Aarav for ne equation of the form 1/x+1/y=1/k, if we take the mean value (i.e. x=y) n then proceed from there to get the smaller values of 'x' (n thus 'y') wudnt it be a faster method for arriving at the answer?
for exmaple in this question 1/x+1/y=1/(2sqrt5)
so first we take x=y=4*(sqrt5).
then the next value 'x' can assume is 3*(sqrt5).


PS: i made a mistake in my previous answer.
'x' cannot assume the value of 2(sqrt5) since '1/y' will then be infinite
so no. of ordered pairs is 3.

Aarav please do comment on this method...

[vikas82]

------------------------------------------------------
Quantitative Question # 034
------------------------------------------------------

As there are 7 letters in the word JUPITER, they can be arranged amongst themselves in 7! ways. These arangements also include the arrangements for the three vowels (u,i,e) that can be arranged amongst themselves in 3! ways. However the condition given in the question requires vowels to be in alphabetical order implying there is only one way for the vowels to be arranged amongst themselves.
Hence the solution is 7!/3! = 840

(4) 840 is the correct answer.

[srikar2097]

Quote:

Originally Posted by Aarav

------------------------------------------------------
Quantitative Question # 035
------------------------------------------------------

The number of ordered (x, y) such that 1/√x + 1/√y = 1/√20 is

(1) 1 (2) 3 (3) 5 (4) 7 (5) none of these

Given 1/√x + 1/√y = 1/√20 --->1

(√x + √y)/2 =√xy/2√20

Since AM >= GM
We get, √(xy)^1/2 <= √xy/4√5

Case 1) When x=y
this would yield x=y=80
So 1 pair here.

Case 2) when x & y not equal.
=> √xy < (xy)/80
=> xy > 80
but for the (1) we get value of y in terms of x. Stick it in the above equation.
We get a quadratic equation where one of the 2 roots is -ve and the other +ve.
By taking the +ve value of x. we get 1 value y. So 2 pairs here.

So there would be 3 ordered pairs. Hence choice (2)

[zion1729]

The number of ordered (x, y) such that 1/√x + 1/√y = 1/√20 is

(1) 1 (2) 3 (3) 5 (4) 7 (5) none of these


Sol:

the rhs should be 1/(2sqrt(5))

Hence if x and y are to be integers, we need to have x = a^2*5 , y = b^2*5, such that

1/a + 1/b = 1/2 --- this is have three ordered pairs (4,4), (3,6), (6,3) (since square root is always positive)

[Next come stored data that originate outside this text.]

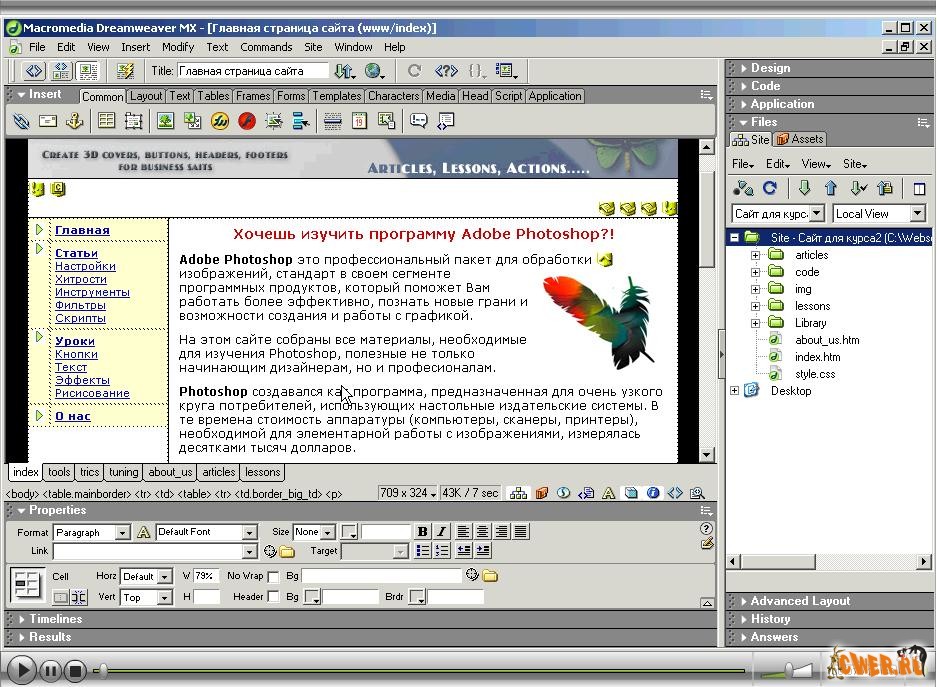This screenshot has width=937, height=687.
Task: Click the Italic toggle in Properties
Action: coord(441,532)
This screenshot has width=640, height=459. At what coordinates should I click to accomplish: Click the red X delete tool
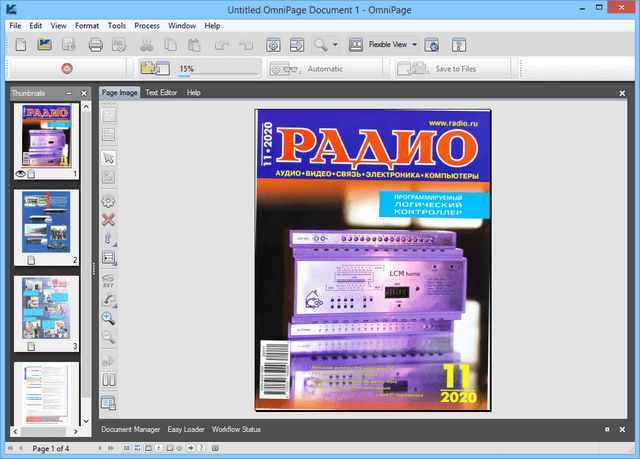click(109, 219)
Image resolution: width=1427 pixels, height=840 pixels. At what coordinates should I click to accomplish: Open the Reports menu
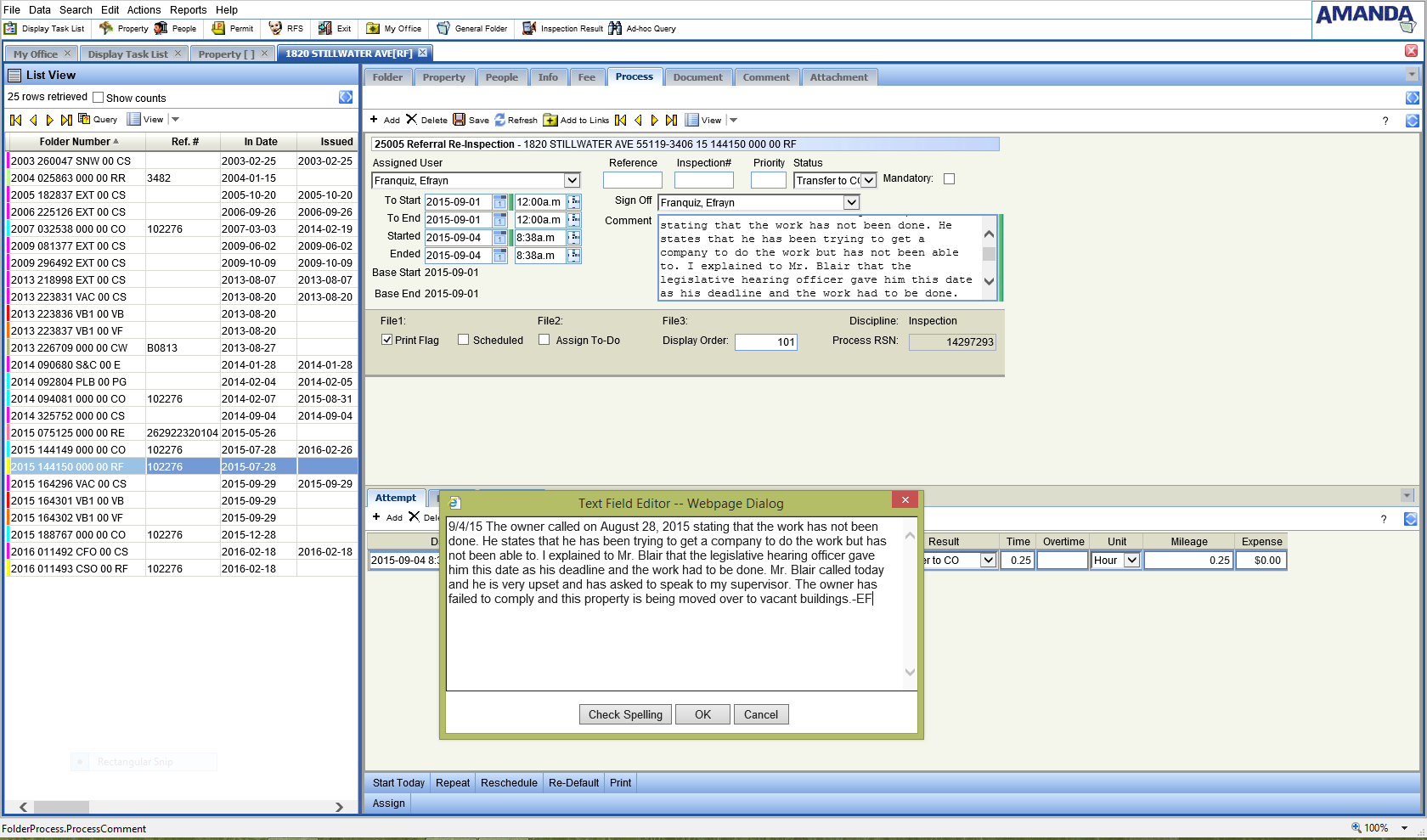188,9
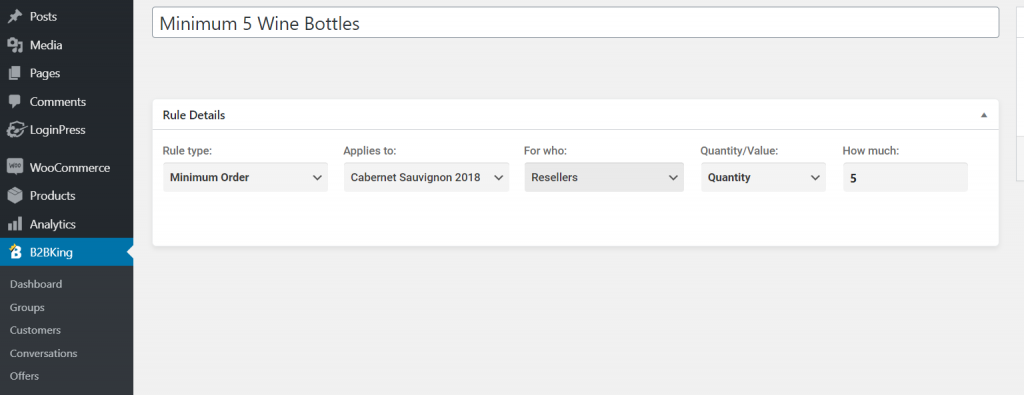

Hence answer is (3) for integers x and y

For real x and y, there are infinitely many solutions. The question should have been clear about the domain of x and y.

[sudeepdeb]

Quote:

Originally Posted by implex

Will you give chocolates to the winner? I will miss it most probably, heading off to nepal today unless my friends decide not to wake up, and that looks a possibility!

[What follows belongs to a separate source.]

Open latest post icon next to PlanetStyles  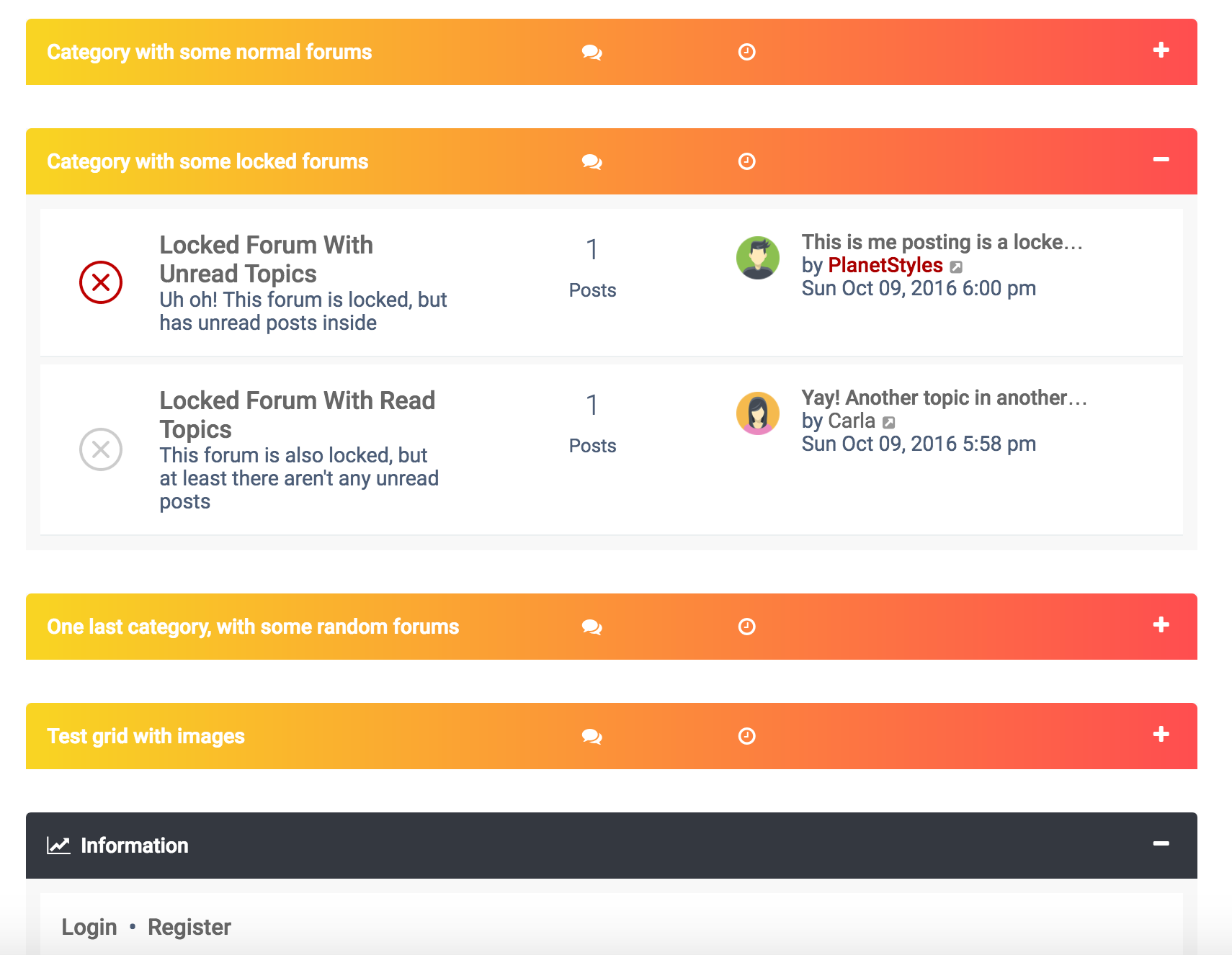pos(956,267)
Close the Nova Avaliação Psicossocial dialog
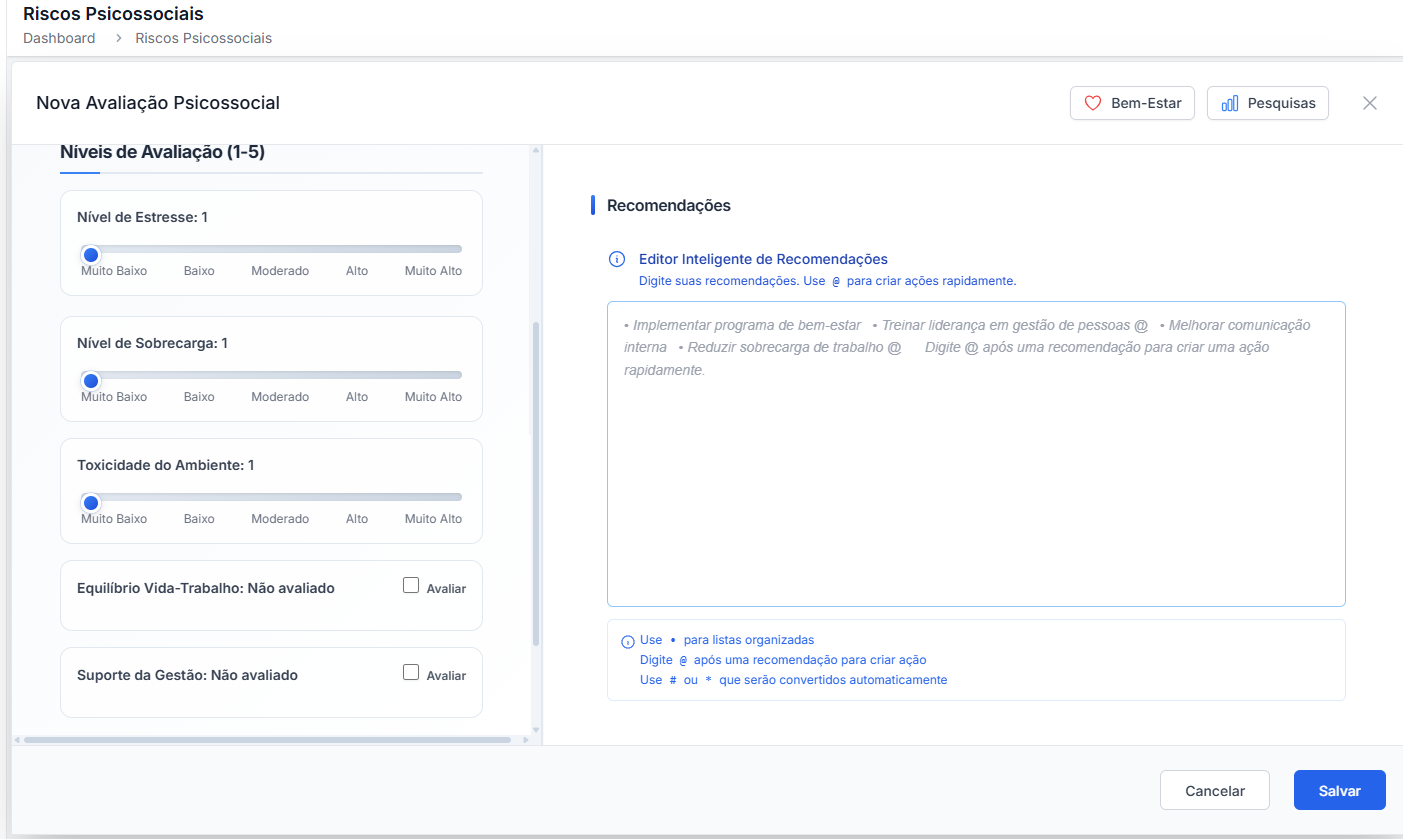1403x839 pixels. click(x=1370, y=103)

Anyways, keep the good work going. You are the MAN

CFA ?? Katmandu ?
but then there would not have been possibility of waking up.....

[sudeepdeb]

My pick for Today's question :
3 sets .
(180,45),(80,80),(45,180).

rt(y) = a.rt(5),
on soving, rt(x) = {2a/(a-2) } .rt(y)
2a/(a-2) -> integer for a = 3,4,6.

[thebornattitude]

Solution to QQAD 35....

as x, y both have to be multiple of 5, to get integral solutions....
so let x= 5a,,, b=5b,,
so 1/a +1/b= 1/2
so (a-2)(b-2)=4

solving we get a= 3,4,6...and hence b=6,4,3

so 3 solutions

[Aarav]

Quote:

Allwin likes to talk only in integer numbers. So much that he rounds off everything including his course average points to the nearest integer. For example, 89.34 is 89 and 99.54 is 100, and 115.5 is 116. Allwin always calculates the average (real) on the cumulative points so far. After his 75 points in Finance, his rounded average drops by 1 point. Next, after 83 points in strategy paper, his rounded average further plummets down by 2 points. Which among the following is not true?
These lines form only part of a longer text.